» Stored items
----------

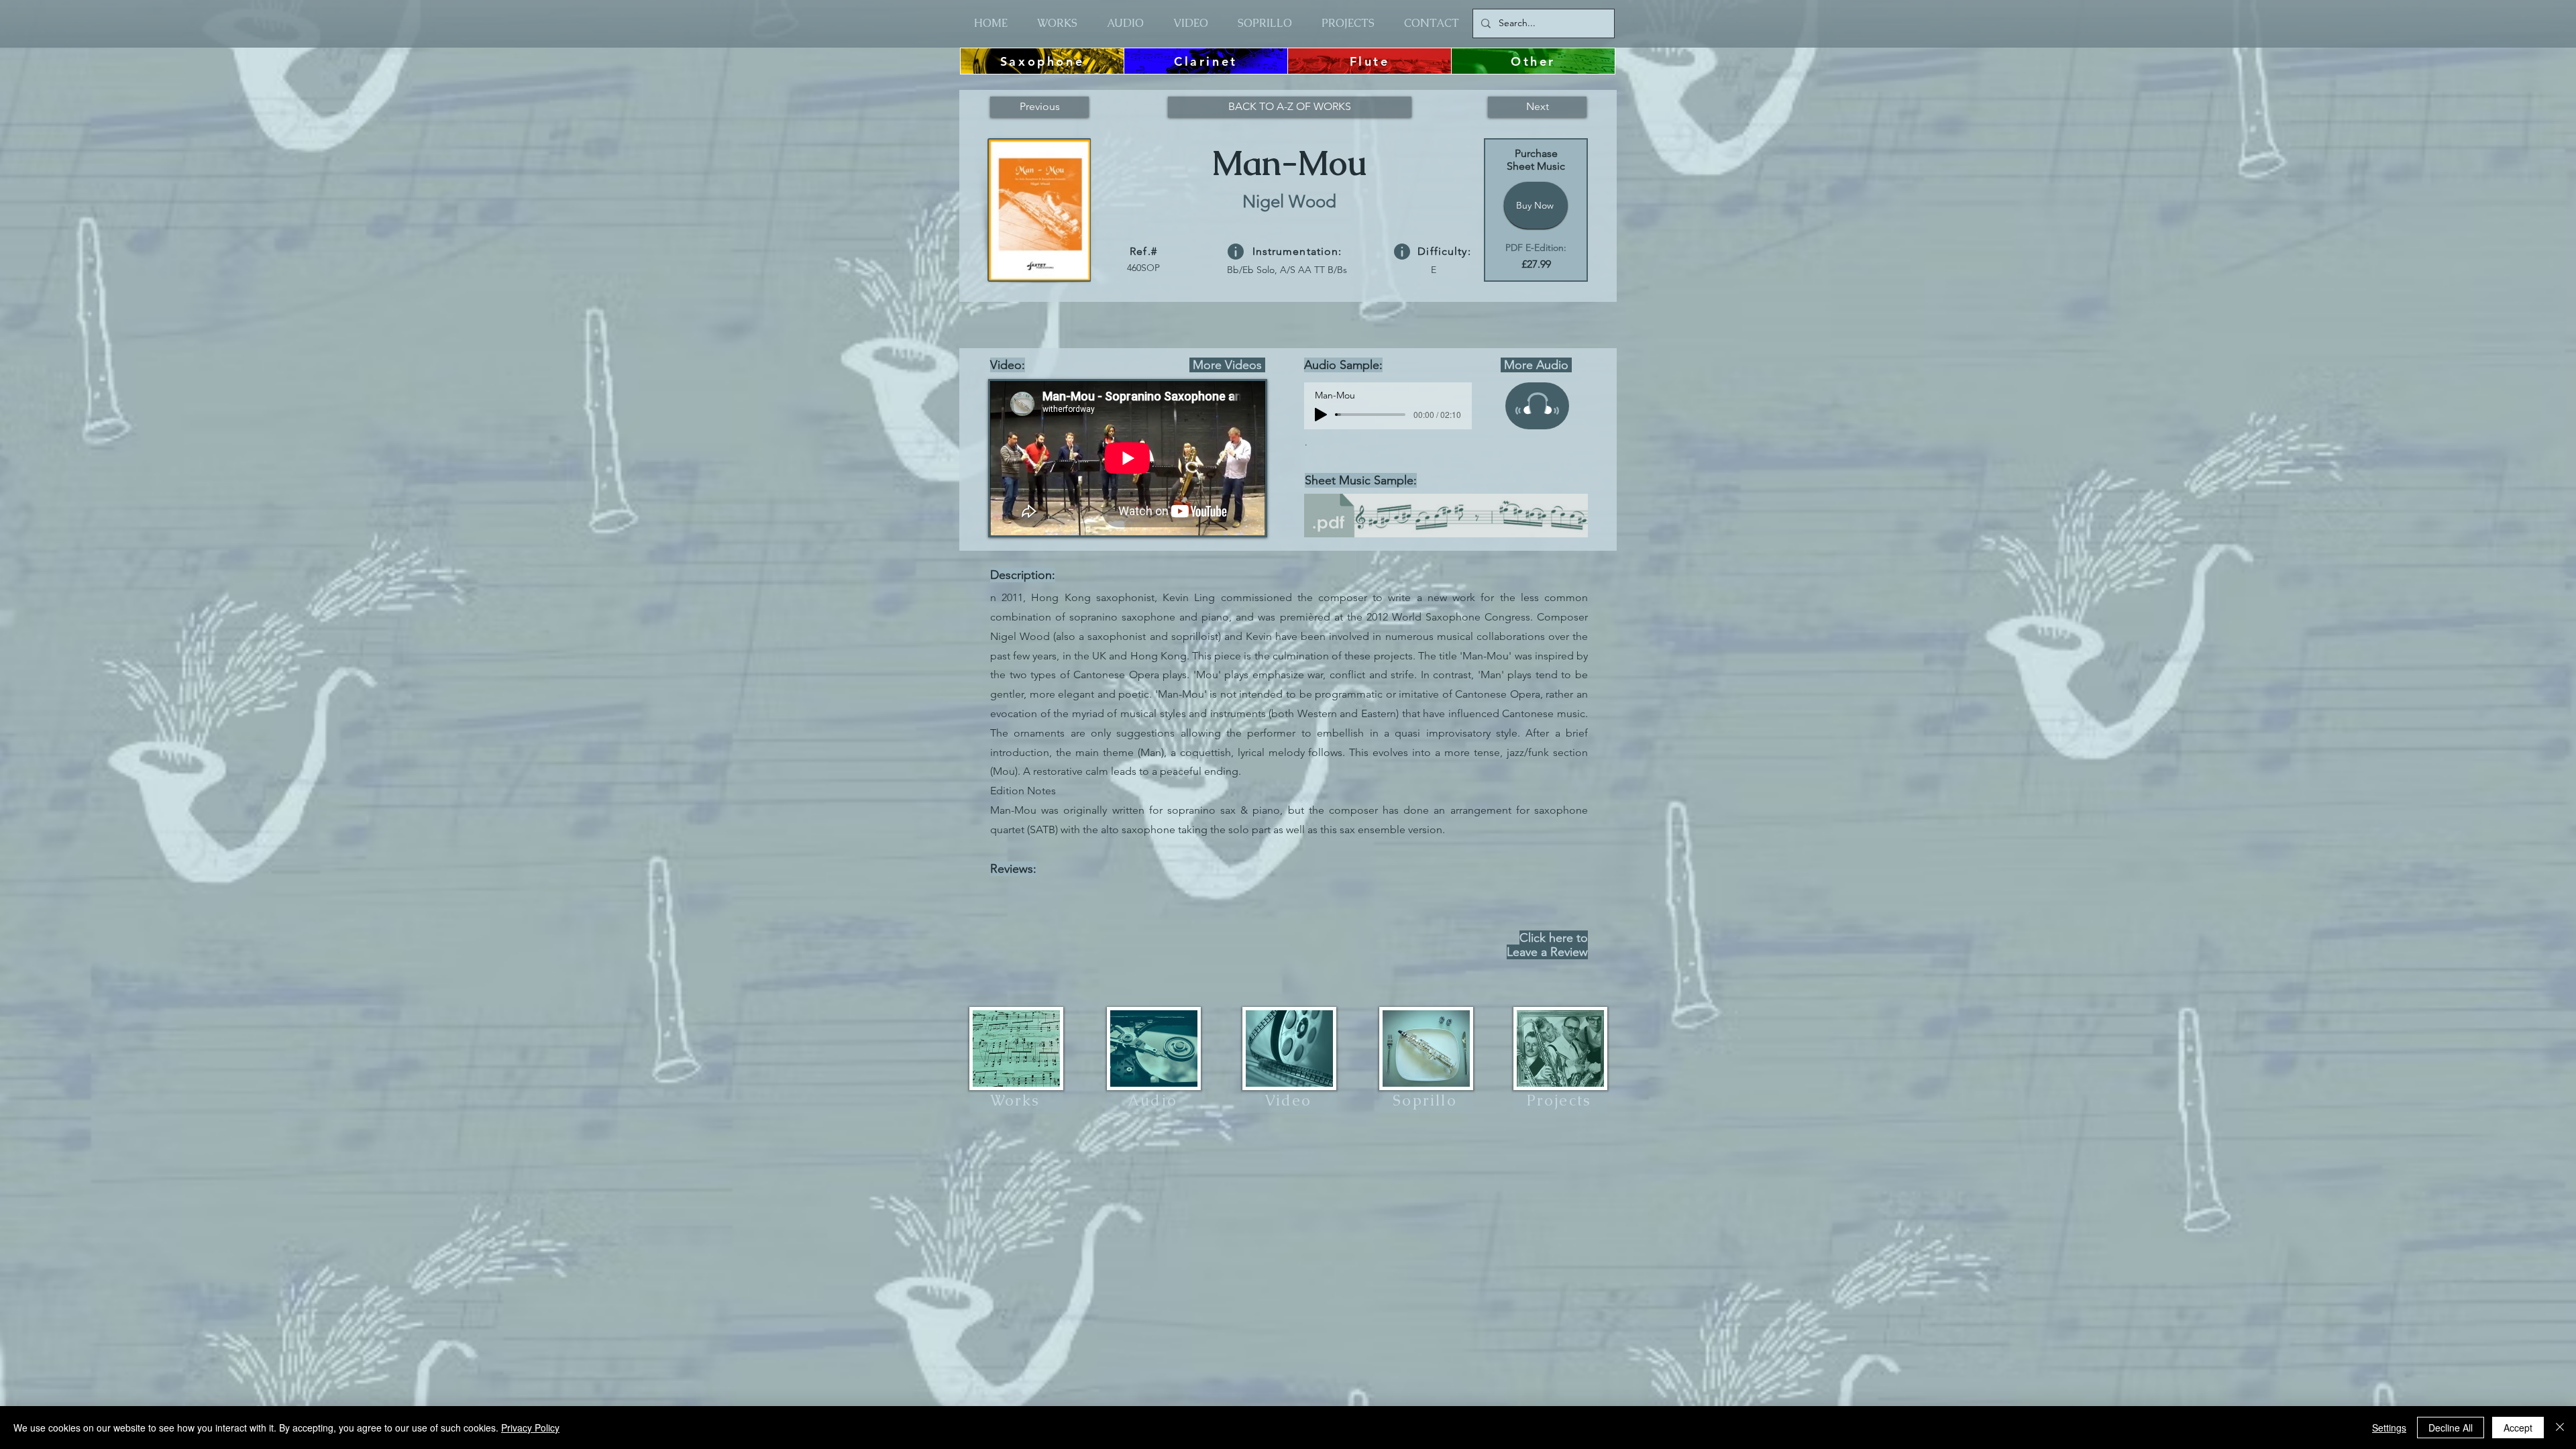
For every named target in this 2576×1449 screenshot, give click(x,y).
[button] (1235, 251)
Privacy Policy (530, 1427)
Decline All (2450, 1427)
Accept (2518, 1427)
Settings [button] (2389, 1427)
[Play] (1321, 414)
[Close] (2560, 1427)
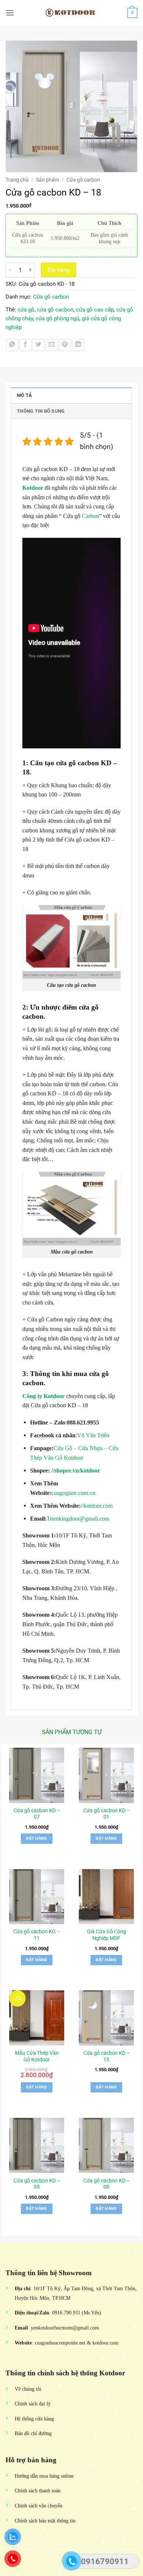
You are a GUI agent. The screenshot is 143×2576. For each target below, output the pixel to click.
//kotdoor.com (97, 1506)
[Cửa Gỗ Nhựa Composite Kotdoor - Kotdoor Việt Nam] (71, 13)
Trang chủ (17, 180)
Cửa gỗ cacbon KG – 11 (36, 1935)
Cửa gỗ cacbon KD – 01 (106, 1813)
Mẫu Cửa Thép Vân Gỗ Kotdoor (37, 2056)
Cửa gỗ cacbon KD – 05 (37, 2184)
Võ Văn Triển (93, 1435)
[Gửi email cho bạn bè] (52, 345)
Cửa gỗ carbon (83, 180)
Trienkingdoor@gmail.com (78, 1518)
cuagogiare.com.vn (73, 1493)
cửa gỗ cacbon (55, 309)
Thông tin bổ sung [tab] (41, 411)
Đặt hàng (58, 270)
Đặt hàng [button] (36, 1838)
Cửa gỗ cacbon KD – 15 (106, 2056)
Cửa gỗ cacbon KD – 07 (37, 1813)
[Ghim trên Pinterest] (65, 345)
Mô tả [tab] (24, 395)
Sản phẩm (47, 180)
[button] (10, 13)
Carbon (90, 516)
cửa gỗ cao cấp (95, 309)
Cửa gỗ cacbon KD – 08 (106, 2184)
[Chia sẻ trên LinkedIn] (78, 345)
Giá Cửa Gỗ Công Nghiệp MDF (106, 1935)
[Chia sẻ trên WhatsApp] (12, 345)
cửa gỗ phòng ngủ (57, 318)
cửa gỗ (26, 309)
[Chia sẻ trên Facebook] (25, 345)
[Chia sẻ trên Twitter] (39, 345)
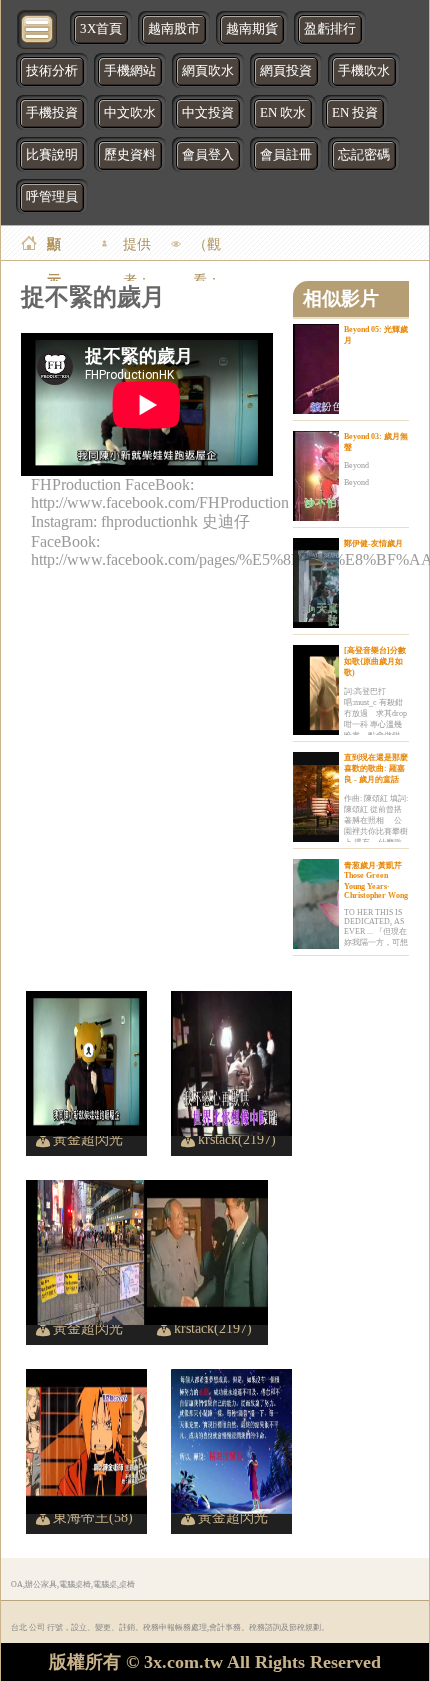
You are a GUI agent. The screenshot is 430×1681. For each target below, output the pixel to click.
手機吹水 (364, 71)
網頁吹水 (208, 71)
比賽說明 (52, 155)
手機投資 (52, 113)
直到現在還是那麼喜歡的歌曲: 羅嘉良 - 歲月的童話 (376, 768)
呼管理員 (52, 197)
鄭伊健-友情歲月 (373, 543)
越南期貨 (252, 29)
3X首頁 (101, 29)
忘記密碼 (364, 155)
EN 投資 (355, 113)
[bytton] (38, 27)
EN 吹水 (283, 113)
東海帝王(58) (93, 1517)
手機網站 (130, 71)
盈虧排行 (330, 29)
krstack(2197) (237, 1139)
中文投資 (208, 113)
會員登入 (208, 155)
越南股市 (174, 29)
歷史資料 (130, 155)
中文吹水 (130, 113)
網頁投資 (286, 71)
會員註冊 (286, 155)
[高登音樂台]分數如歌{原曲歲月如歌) (375, 661)
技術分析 (52, 71)
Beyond (356, 465)
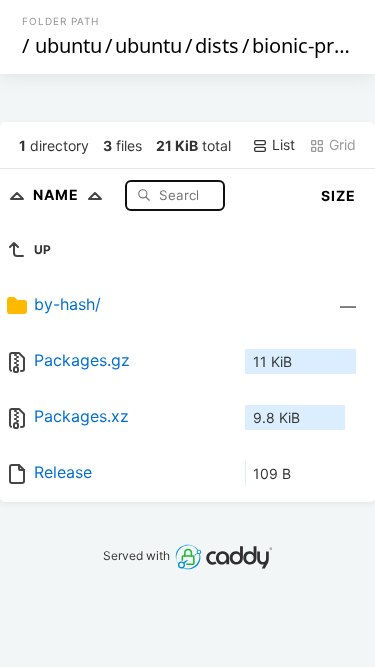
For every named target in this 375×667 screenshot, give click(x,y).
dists (217, 45)
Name (58, 194)
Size (338, 195)
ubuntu (68, 45)
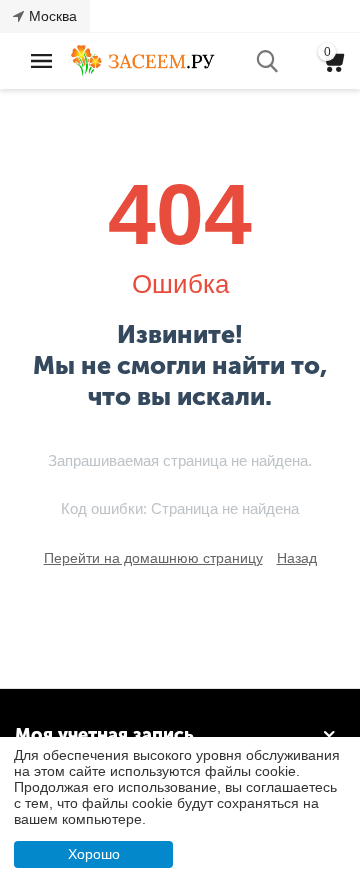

----------

» Your assignment
The answer should be one number, namely how many lines of the entries above include the string "Chia".

» Task answer
4